Qu'est-ce qui peut déterminer une personne à tout quitter, laisser derrière elle choses, lieux et gens avec lesquels elle est familière pour partir vers l'inconnu ? Un certain mal-être, peut-être ? La lassitude ? le goût de l'aventure ? Des images captées ici et là qui parlent de paysages flamboyants, de peuples "différents" ? Un peu tout cela à la fois ? 

Est-ce l'une de ces raisons qui a, un jour, poussé Victoria Denim à faire ses valises et partir, un temps en Afrique du Sud, d'où elle a rapporté de multiples portraits. Puis, nouveau départ, cette fois sous les Tropiques : La Réunion d'abord, cette terre de contrastes au relief accidenté et montagneux, sec par endroits, humide à d'autres, ses canyons, ses plages sauvages… qui ont créé un enchantement qu'elle a traduit par de nombreux tableaux : Têtes  linéarisées de blanc et fin surlignage noir, l'un un angelot collé à l'oreille, l'autre un oiseau…  Couple adorant un totem, entourés d'oiseaux au plumage multicolore, etc. La magie, déjà !  

Enfin, la Nouvelle-Calédonie ! Une cascade d'œuvres témoigne de l'inspiration qu'elle a trouvée là-bas ! Univers de plantes exotiques, lagons, femmes se baignant dans une eau bleue de rêve, au milieu de poissons de toutes les couleurs ! Découverte intime et profonde, axée, apparemment, sur la Terre féconde, la Terre/mère, la Vie imbriquée dans ces formes naturelles.

A  première vue, ces œuvres très exotiques, très colorées, ne semblent que décoratives. Mais une attention plus grande dévoile tout un monde psychologique qui gît, qui vit, qui s'envole. Du sorcier touillant sur le feu, son mélange magique d'où émergent des têtes de mort, tandis que des autochtones dansent alentour, aux pêcheurs autour desquels sautent des poissons… apparaît toute une symbolique de vie bucolique! 

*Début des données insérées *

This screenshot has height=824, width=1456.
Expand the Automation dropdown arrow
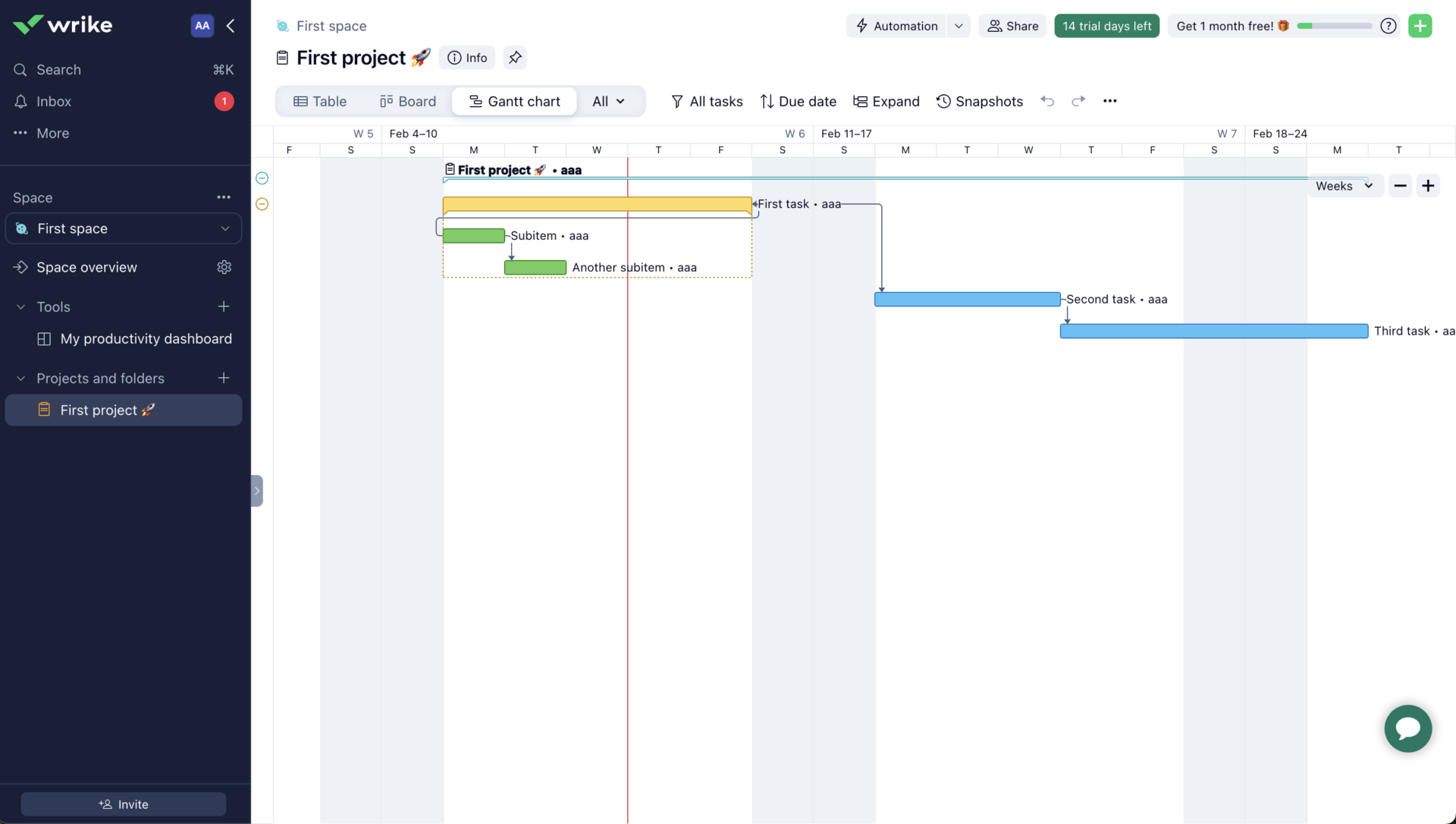[959, 26]
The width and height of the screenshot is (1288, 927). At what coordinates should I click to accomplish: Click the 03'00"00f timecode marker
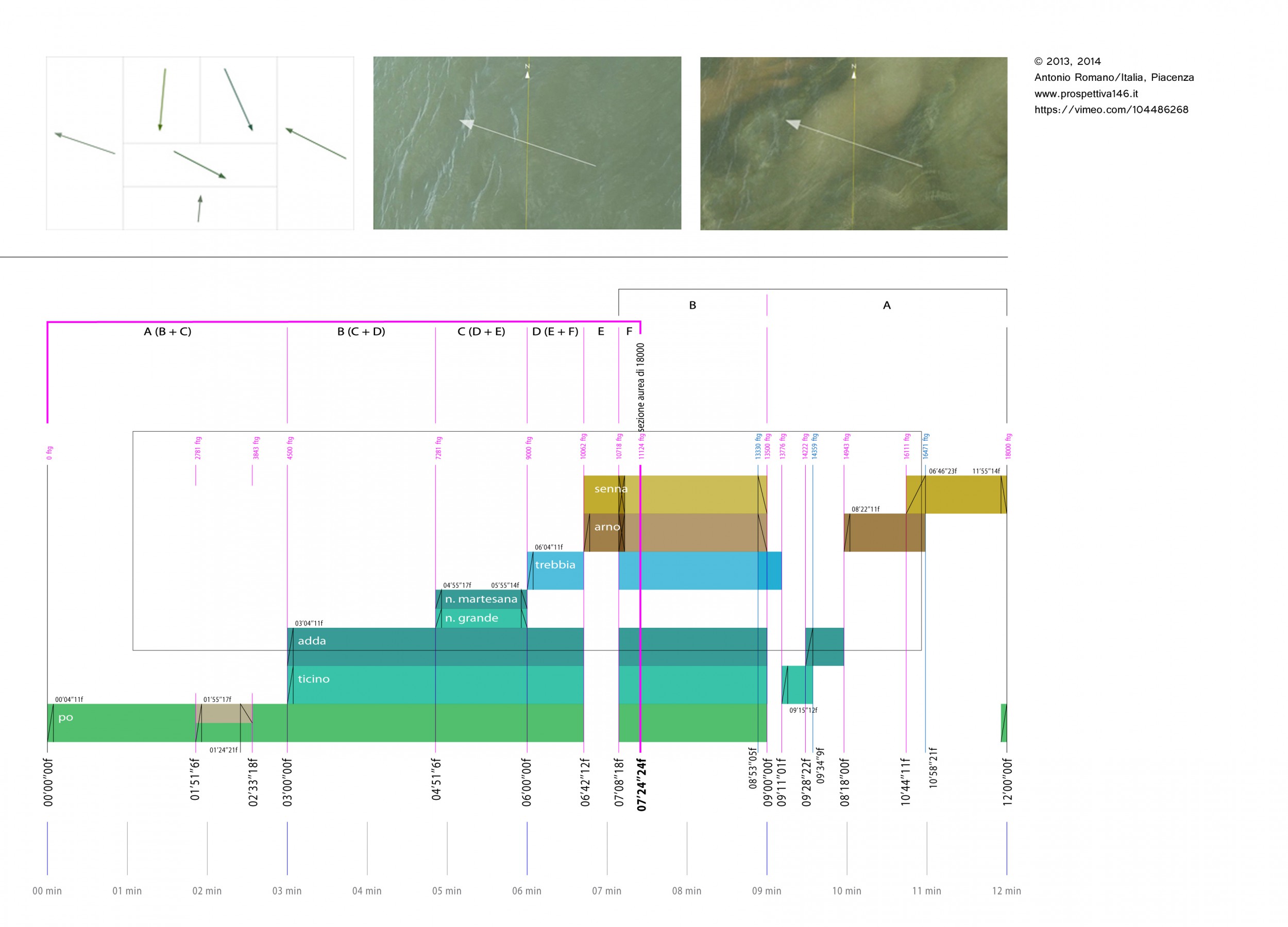click(x=287, y=782)
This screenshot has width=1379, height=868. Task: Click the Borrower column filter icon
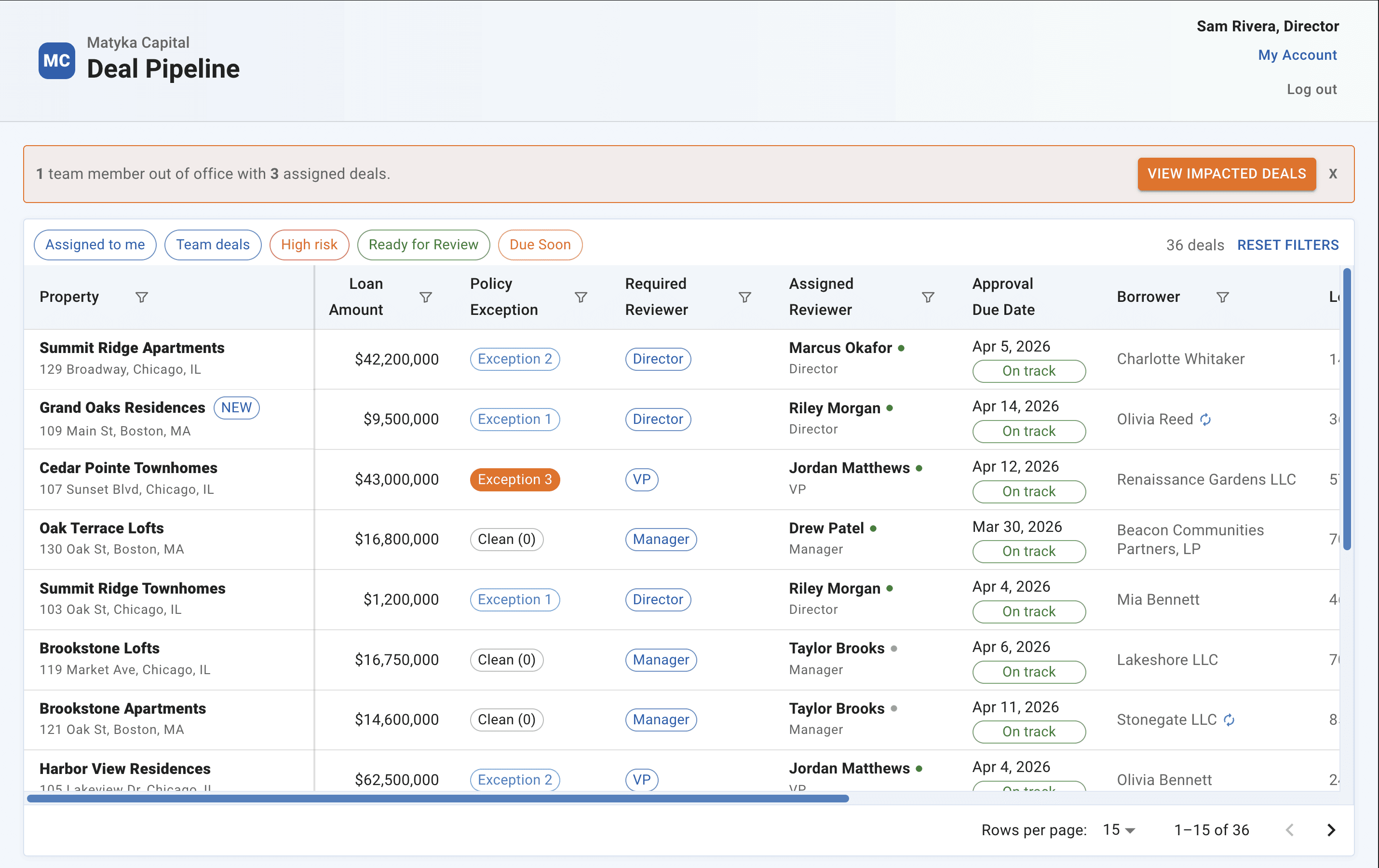pyautogui.click(x=1222, y=297)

MAIS, autour de la vieille femme apprenant à l'enfant ce qu'est le monde, tandis que des oiseaux volent autour d'elles, tournicotent des sorcières chevauchant leurs balais ; la fumée du sorcier emporte un flux de minuscules lutins que l'on appelle là-bas des moiken (¹). Ces ajouts intégrés parfaitement aux paysages témoignent que Victoria Denim a pénétré –du moins s'y est-elle puissamment intéressée- les croyances de ces quelque cent-vingt ethnies qui peuplent cette île ! Trouvé, peut-être dans toutes les traditions primitives, le lien qui les unit malgré leurs différences!? 

Ainsi, de tatouages en sculptures de bois, pierre, etc., de tableaux à l'infini résumant subjectivement  toutes les coutumes qu'elle a étudiées et sans doute partagées, il semble bien, à en juger par la façon dont ses peintures sont devenues témoignages de civilisation, que Victoria Denim se soit trouvé là-bas une symbolique toute personnelle. Symbolique d'une existence qui s'est libérée, épanouie. 

Pourtant, comme Matisse quittant la Polynésie, comme Gauguin et plus près de nous Jacques Brel abandonnant Hiva Oa, a-t-elle finalement trouvé quelque chose qui ressemble à la paix intérieure, ou à la régénération ? En tout cas, comblé un manque ?  Bien que nous conviant sur la toile à découvrir ses états d'âme, elle est seule à savoir si elle a changé profondément, et pourquoi elle est revenue ? 

Jeanine RIVAIS

CE TEXTE A ETE ECRIT EN JUIN 2015, APRES LE FESTIVAL DE MONTPELLIER, "SINGULIEREMENT VOTRE". 

 (¹) "Moiken" : (prononcer moi-kène). Ce mot est introuvable sur Internet. Son orthographe reste donc incertaine.